A population management system for improving colorectal cancer screening in a primary care setting.

RATIONALE: Provision of colorectal cancer (CRC) screening in primary care is suboptimal; failure to observe screening guidelines poses unnecessary risks to patients and doctors. AIMS AND OBJECTIVES: Implement a population management system for CRC screening; evaluate impact on compliance with evidence-based guidelines. DESIGN: A quasi-experimental, prospective quality improvement study design using pre-post-analyses with concurrent controls. SETTING: Six suites within an academic primary care practice. PARTICIPANTS: 5320 adults eligible for CRC screening treated by 70 doctors. INTERVENTION: In three intervention suites, doctors reviewed real-time rosters of patients due for CRC screening and chose practice delegate outreach or default reminder letter.

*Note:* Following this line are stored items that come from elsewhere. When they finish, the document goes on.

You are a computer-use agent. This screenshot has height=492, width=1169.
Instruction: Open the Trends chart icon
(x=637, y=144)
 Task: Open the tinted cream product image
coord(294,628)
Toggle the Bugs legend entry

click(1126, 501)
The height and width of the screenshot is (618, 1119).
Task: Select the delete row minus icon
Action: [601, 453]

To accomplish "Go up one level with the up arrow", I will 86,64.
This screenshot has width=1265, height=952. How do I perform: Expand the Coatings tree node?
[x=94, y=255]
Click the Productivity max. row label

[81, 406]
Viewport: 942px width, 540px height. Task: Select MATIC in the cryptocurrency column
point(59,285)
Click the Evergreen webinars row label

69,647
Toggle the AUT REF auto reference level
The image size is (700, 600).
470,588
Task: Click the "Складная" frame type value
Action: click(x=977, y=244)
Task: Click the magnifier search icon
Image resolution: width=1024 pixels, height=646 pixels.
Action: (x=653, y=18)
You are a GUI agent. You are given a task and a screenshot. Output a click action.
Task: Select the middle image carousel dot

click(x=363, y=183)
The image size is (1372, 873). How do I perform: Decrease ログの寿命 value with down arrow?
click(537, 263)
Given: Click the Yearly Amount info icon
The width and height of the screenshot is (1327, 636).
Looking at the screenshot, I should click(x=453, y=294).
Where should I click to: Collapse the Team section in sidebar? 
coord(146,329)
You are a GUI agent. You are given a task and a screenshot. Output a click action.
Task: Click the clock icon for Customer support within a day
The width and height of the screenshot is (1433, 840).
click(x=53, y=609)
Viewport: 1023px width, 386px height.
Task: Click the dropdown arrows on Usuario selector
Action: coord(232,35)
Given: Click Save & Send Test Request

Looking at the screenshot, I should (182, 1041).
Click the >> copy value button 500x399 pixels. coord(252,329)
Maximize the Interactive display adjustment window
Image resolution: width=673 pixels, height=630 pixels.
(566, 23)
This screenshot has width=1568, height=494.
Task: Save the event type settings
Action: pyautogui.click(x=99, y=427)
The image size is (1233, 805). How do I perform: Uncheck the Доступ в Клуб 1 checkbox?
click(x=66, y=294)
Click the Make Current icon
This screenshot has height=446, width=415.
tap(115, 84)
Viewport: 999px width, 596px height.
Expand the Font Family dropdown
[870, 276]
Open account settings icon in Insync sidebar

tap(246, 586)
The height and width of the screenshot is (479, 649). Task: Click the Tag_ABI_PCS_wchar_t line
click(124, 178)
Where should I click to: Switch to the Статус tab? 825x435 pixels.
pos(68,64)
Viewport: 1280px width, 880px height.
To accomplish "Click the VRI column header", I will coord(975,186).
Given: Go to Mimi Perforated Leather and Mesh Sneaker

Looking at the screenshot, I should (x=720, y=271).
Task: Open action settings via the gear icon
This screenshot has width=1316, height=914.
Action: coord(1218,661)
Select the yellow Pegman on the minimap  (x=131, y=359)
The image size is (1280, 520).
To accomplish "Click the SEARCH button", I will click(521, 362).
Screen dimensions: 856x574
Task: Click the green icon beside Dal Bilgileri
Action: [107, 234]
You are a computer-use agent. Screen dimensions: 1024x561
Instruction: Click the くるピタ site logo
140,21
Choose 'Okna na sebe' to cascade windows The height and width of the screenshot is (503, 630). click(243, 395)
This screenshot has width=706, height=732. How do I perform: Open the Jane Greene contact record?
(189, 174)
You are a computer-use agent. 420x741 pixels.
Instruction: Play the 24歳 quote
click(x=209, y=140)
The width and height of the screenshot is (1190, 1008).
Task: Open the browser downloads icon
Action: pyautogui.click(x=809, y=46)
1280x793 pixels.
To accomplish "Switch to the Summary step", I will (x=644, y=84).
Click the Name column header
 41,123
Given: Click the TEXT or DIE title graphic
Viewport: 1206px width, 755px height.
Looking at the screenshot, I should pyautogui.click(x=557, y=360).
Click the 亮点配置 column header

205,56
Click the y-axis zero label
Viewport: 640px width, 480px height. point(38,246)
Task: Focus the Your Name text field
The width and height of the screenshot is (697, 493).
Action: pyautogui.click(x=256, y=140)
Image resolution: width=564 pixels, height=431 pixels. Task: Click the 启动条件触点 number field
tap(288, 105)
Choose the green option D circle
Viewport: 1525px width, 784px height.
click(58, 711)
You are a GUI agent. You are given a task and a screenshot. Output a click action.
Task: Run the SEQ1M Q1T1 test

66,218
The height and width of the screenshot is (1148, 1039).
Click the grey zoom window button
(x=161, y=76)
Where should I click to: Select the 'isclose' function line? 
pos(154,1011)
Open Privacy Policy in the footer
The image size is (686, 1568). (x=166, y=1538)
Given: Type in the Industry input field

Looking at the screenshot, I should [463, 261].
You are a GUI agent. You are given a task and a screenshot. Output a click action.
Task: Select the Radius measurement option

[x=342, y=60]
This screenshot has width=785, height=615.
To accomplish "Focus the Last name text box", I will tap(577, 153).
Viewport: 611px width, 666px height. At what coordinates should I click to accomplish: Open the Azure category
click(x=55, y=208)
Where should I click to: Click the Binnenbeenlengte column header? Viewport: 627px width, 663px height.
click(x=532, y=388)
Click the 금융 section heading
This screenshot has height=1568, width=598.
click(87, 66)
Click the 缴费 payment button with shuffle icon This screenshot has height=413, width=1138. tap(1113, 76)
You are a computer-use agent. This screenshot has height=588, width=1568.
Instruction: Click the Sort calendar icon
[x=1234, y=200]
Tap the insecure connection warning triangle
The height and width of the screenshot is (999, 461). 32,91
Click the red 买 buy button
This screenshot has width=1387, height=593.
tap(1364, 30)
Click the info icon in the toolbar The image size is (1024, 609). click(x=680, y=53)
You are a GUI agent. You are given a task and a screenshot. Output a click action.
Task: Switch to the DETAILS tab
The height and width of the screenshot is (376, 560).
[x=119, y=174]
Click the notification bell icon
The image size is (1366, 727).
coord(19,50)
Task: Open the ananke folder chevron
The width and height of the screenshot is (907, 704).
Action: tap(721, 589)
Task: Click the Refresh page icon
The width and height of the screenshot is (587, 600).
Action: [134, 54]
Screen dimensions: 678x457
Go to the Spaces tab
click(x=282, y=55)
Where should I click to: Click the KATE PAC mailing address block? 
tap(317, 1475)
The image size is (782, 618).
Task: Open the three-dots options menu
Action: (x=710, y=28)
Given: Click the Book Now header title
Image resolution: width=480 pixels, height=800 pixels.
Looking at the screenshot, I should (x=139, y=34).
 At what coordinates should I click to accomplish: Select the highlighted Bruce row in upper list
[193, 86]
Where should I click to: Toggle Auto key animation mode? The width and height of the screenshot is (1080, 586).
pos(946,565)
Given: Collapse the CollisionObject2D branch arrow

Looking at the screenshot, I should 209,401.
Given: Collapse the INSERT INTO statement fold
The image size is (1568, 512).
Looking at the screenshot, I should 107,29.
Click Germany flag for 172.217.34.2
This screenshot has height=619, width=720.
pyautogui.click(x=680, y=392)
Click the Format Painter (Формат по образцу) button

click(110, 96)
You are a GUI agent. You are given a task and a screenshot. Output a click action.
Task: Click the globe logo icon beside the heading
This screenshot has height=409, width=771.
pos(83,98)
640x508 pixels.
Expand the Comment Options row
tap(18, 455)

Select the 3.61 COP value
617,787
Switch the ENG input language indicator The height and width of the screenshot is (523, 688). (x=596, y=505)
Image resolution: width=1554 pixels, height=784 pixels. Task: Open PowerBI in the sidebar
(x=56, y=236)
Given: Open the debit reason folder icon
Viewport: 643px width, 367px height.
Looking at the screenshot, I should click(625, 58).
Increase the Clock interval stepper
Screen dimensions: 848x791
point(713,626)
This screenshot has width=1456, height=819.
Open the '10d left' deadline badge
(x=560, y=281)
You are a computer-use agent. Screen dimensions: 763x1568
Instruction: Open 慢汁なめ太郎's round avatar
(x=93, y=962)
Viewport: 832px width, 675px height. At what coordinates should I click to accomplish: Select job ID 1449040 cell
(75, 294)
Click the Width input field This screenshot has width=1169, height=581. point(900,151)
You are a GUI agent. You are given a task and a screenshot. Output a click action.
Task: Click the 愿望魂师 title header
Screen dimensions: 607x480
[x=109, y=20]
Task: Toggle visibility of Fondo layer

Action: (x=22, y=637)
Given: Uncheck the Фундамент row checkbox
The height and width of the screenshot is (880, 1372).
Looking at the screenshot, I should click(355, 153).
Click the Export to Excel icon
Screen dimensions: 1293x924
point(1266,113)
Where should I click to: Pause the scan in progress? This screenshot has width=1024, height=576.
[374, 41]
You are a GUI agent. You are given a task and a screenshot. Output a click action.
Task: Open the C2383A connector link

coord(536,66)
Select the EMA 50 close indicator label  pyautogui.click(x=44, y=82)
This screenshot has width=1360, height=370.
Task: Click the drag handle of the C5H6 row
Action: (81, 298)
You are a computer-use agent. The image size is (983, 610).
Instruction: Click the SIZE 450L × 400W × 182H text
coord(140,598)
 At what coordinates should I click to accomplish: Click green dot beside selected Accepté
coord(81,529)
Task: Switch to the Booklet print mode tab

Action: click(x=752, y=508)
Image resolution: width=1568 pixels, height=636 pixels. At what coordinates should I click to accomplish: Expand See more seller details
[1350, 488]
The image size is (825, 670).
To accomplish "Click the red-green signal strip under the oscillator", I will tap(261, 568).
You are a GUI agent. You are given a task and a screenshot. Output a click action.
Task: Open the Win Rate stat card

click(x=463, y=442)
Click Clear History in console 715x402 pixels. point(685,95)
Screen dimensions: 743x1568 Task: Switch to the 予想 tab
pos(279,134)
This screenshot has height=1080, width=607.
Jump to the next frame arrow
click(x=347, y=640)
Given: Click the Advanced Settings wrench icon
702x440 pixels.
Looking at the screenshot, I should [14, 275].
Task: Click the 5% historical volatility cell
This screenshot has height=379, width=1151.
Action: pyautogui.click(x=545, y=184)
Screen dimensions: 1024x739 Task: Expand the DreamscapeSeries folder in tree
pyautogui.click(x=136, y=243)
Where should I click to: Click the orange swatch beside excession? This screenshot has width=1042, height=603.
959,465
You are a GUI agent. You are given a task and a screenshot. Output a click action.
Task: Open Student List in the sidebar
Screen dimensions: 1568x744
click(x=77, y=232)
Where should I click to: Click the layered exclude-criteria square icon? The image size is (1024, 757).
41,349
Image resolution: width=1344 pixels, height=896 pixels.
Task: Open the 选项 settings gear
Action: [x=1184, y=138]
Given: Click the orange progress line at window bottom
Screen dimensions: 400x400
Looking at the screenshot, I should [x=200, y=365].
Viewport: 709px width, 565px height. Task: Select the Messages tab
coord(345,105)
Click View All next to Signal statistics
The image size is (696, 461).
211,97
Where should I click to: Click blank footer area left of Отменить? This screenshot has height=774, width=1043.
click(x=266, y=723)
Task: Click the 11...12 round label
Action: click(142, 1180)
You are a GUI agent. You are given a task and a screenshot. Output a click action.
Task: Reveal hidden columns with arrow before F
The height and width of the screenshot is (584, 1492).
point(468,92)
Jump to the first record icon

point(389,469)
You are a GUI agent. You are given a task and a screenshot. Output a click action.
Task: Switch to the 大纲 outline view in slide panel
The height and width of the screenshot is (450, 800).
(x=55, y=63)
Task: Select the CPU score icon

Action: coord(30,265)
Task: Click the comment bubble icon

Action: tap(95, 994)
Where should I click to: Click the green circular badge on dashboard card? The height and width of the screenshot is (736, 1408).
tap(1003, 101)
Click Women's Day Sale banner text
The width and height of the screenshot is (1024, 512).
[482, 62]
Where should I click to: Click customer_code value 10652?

Delegates tracked overdue patients, made outreach calls, facilitated test ordering, obtained records and documented patient deferral, exclusion or decline. In three control suites, doctors followed usual preventive care practices. MAIN OUTCOME MEASURES: CRC screening compliance (including documented decline, deferral or exclusion) and CRC screening completion rates over 5 months. RESULTS: At baseline, there was no significant difference in CRC screening compliance (I: 80.4% and C: 79.6%, P = 0.439) and CRC screening completion rates (I: 78.3% and C: 77.3%, P = 0.398) between intervention and control groups. Post-intervention, compliance rates (I: 88.1% and C: 80.5%, P < 0.01) and completion rates (I: 81.0% and C: 78.1%, P < 0.05) were significantly higher in the intervention group. CONCLUSIONS: A population management system using closed-loop communication may improve CRC screening compliance and completion rates within academic primary care practices. Team-based care using well-designed IT systems can enable sharing of patient care responsibilities and improve patient outcomes.